David is in the city already as the storm begins to drop pellets from the sky.

Joey is first pulling out of Danielle when he hears the door open in the kitchen entrance. The 1102 is pulling as Joey runs out the front door, rounds the corner and jumps into his getaway car.

The lone fisherman is walking now through the grassy knoll of Olivagood One Park. He tosses his bag and pole into the back of his truck; opens the door and sits behind the wheel.

The country Doctor is walking along Main Street to the Children’s Hospital on 12th Street and Vine; while Caron and Daisy walk by they smile and greet the good Doctor with smiles as Bobo simply walks on by smelling the grass.

Joey drives by and gives a tap honk to the ladies while the fisherman pulls out of the park and the day comes to a slow end.
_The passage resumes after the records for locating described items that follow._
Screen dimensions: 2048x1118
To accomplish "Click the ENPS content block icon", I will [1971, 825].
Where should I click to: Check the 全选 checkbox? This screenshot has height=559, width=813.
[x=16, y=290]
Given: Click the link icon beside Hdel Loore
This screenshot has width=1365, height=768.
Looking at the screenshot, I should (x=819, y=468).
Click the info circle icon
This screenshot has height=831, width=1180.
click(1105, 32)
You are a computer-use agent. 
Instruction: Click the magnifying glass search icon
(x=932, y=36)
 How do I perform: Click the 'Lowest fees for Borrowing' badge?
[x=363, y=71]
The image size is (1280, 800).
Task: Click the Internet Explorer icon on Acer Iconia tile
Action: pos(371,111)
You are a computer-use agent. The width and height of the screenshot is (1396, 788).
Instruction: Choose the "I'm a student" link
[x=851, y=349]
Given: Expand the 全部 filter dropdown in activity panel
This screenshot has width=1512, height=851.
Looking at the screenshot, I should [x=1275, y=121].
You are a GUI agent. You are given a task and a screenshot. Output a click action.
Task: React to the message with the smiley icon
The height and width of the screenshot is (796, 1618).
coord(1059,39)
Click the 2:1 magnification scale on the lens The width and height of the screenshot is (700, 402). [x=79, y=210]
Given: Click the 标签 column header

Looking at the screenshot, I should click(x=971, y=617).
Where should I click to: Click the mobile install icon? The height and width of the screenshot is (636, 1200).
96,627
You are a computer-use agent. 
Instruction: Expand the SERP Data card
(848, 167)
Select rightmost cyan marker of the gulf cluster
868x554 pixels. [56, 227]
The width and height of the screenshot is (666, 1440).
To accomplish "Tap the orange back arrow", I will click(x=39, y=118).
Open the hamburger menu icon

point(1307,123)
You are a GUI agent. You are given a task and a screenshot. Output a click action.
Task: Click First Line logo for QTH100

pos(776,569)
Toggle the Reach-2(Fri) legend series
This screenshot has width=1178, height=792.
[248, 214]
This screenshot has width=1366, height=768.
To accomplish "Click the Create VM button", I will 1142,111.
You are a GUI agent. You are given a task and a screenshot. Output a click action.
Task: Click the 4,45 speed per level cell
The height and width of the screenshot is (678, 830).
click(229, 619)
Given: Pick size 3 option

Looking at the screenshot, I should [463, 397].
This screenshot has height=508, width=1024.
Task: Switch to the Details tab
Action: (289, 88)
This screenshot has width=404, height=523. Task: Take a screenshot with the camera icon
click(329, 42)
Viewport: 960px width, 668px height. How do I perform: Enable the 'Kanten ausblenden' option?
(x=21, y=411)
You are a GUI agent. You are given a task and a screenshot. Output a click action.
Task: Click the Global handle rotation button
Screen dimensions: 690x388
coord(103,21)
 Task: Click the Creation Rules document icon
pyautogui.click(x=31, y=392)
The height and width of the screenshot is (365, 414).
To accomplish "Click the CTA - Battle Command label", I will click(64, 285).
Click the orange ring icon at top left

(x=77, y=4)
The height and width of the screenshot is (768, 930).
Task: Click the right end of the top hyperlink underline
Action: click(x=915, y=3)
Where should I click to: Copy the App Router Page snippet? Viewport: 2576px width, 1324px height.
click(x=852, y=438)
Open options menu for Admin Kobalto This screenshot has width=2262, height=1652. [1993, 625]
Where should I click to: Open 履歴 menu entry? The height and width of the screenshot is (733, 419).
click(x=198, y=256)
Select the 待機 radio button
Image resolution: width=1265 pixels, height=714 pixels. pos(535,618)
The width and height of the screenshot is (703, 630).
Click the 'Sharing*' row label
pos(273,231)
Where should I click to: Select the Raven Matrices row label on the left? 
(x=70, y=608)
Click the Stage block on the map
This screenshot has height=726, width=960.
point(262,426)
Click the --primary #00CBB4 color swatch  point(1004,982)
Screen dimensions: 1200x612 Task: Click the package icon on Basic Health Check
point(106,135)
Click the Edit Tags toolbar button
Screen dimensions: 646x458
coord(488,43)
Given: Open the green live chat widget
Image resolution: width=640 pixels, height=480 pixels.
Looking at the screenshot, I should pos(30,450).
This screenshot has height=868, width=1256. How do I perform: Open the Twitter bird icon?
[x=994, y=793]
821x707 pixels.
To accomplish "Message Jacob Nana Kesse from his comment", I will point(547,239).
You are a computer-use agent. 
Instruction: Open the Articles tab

Geri is there when David arrives on the 711 and they walk together to “Dana’s Diner” to meet her sister Dotty and her husband, Bill, the lone fisherman.

The boat is moored to the edge of the lake as a flock of geese touchdown across the lake in perfect vee formation. A young boy skims a pebble onto the water and counts the skips and hops. He is accompanied by his grandmother, the wife of the country doctor, who leads him back to his house overlooking the lake.

She is a beautiful woman in her 70’s and elegant and spry as when she was in her prime years. Her daughter is the mother of the young boy and his brother, Joey, who pulls into the driveway and sits alone for a moment thinking about his day. Nods and thinks to himself that he must move on and not look back.

In the darkness, if you close your eyes you can hear the songs from years past; the splashing from the swimmers, the laughter from the summers from so long ago. The sounds of panting, crying and conversations. The optimism of the youth and the innocence…now gone. The lake is polluted with memories of the past that are long gone. Perhaps that is what the fisherman was hoping to catch as he sits upon his boat day after day. Some sort of proof of youth? A lost love? Broken hopes and dreams?

He’ll be there in the morning, bag and pole in tow. Fishing for some proof from a lake stuffed with his story, history.